*Data for this task*.
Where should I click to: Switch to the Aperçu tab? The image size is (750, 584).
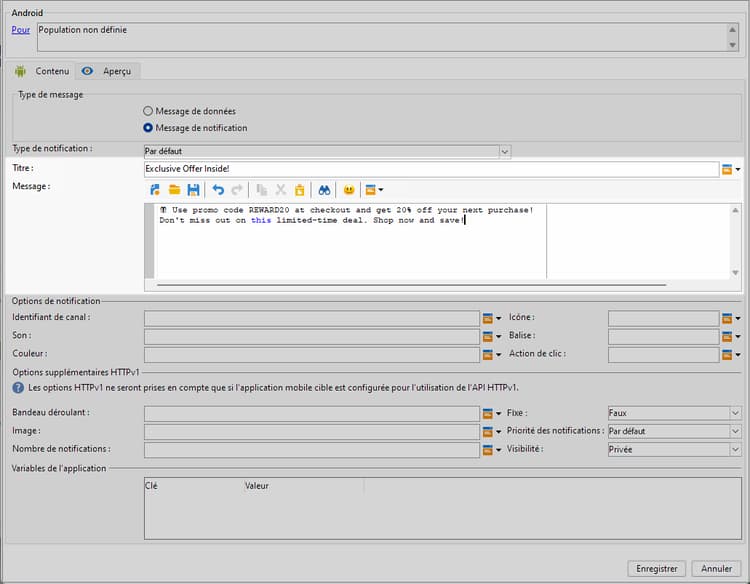110,72
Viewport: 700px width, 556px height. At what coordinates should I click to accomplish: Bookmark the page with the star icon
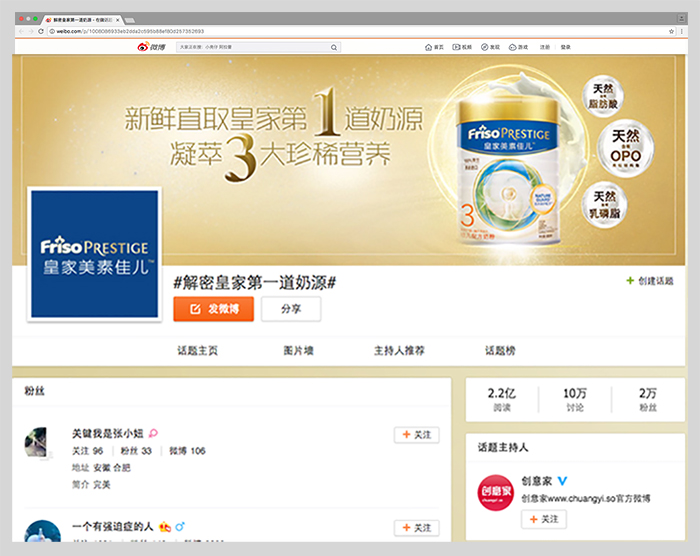pos(671,31)
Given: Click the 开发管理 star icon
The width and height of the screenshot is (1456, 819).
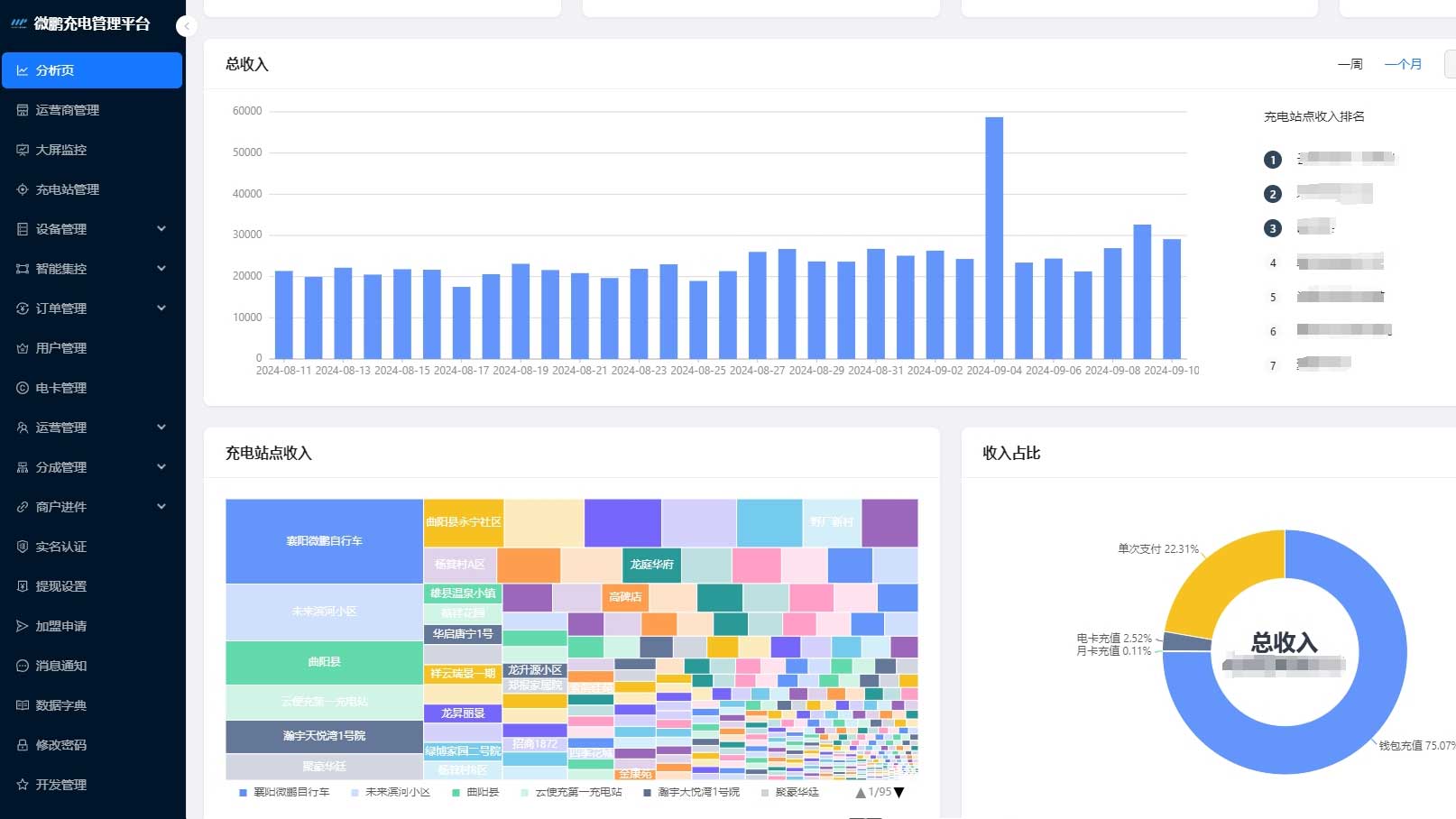Looking at the screenshot, I should pyautogui.click(x=23, y=785).
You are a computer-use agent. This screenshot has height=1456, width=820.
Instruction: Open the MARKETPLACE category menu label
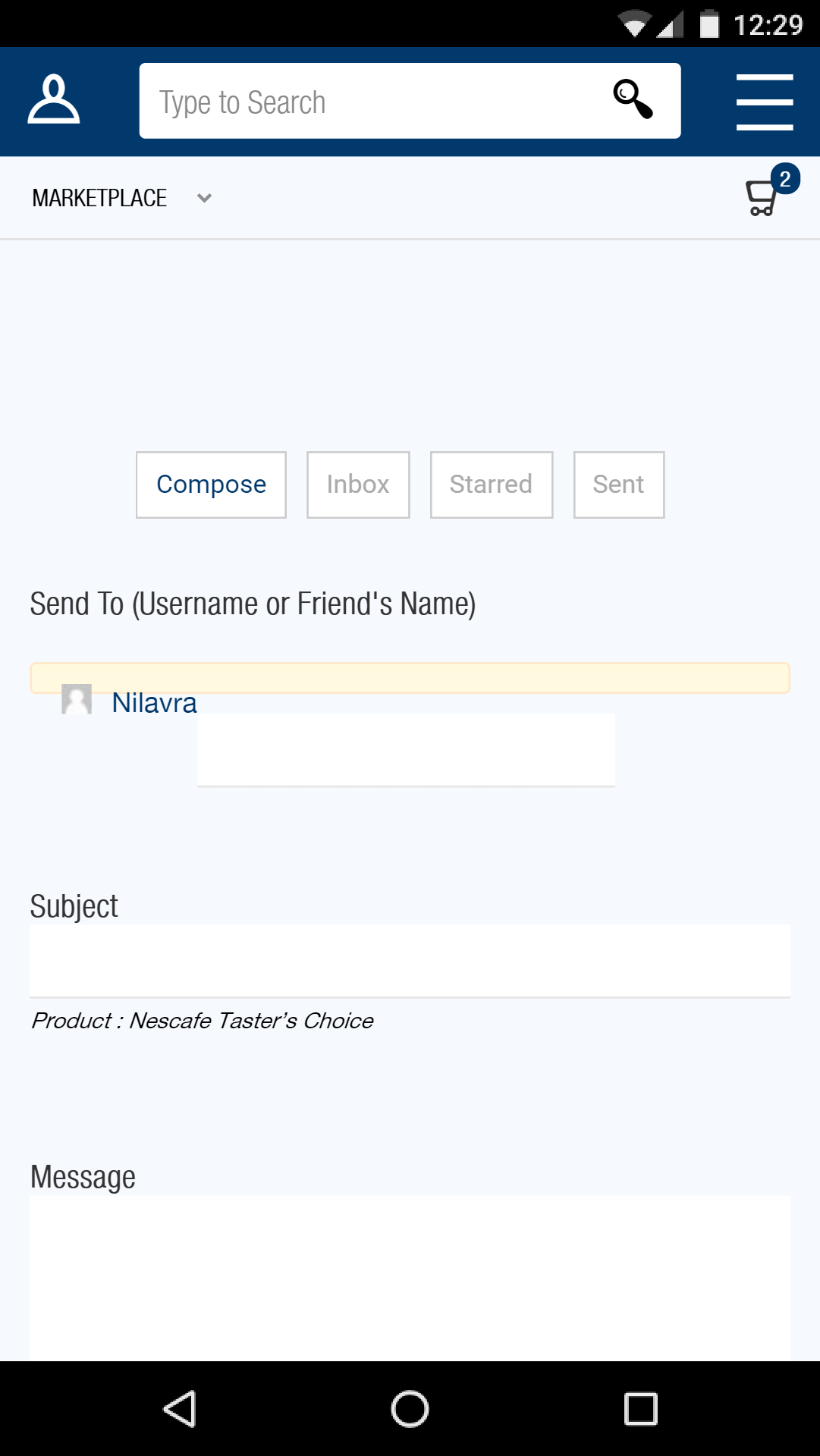(x=99, y=198)
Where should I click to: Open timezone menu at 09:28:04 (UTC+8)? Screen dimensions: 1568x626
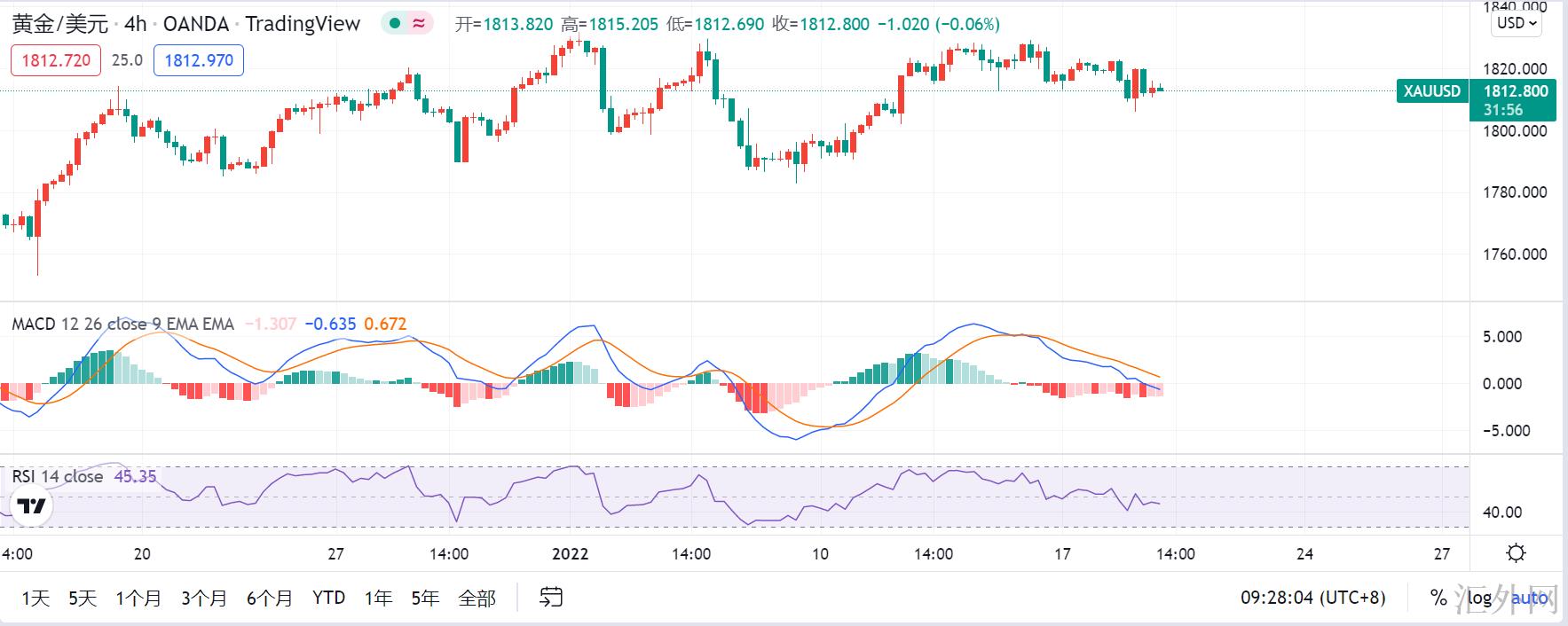point(1312,598)
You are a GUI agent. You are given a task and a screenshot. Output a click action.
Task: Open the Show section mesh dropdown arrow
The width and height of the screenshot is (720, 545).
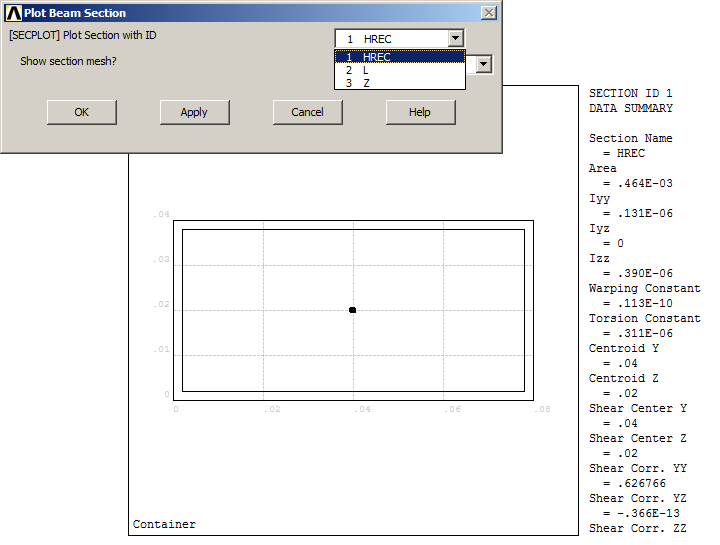click(484, 64)
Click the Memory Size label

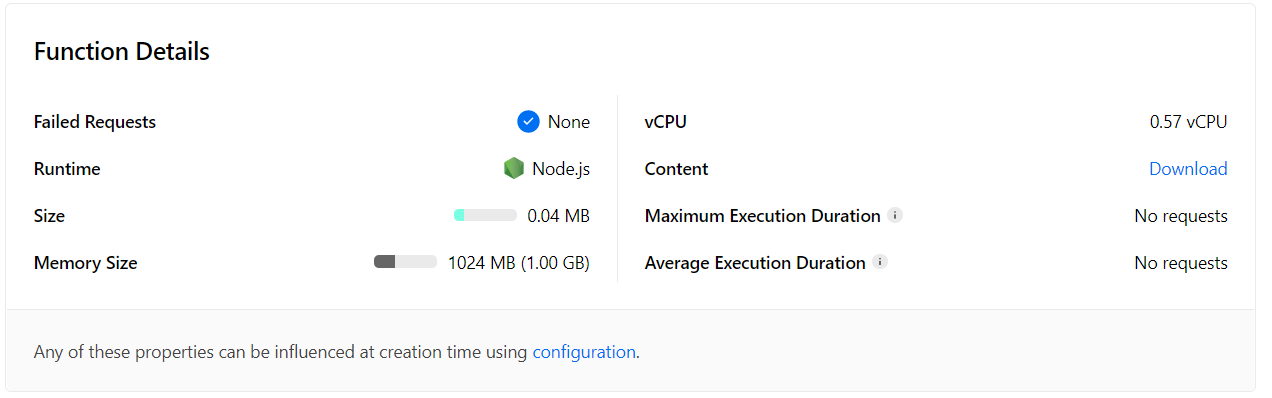(x=86, y=263)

*The task*.
Your answer must be the exact lines from the one containing "Instruction: Open the" through the last line of the records above, with both included and no pictures.

*The answer*.
Instruction: Open the MARKETPLACE category menu label
(x=99, y=198)
Where should I click to: Open timezone menu at 09:28:04 (UTC+8)? Screen dimensions: 1568x626
point(1312,598)
You are a GUI agent. You are given a task and a screenshot. Output a click action.
Task: Open the Show section mesh dropdown arrow
The width and height of the screenshot is (720, 545).
click(484, 64)
Click the Memory Size label

(x=86, y=263)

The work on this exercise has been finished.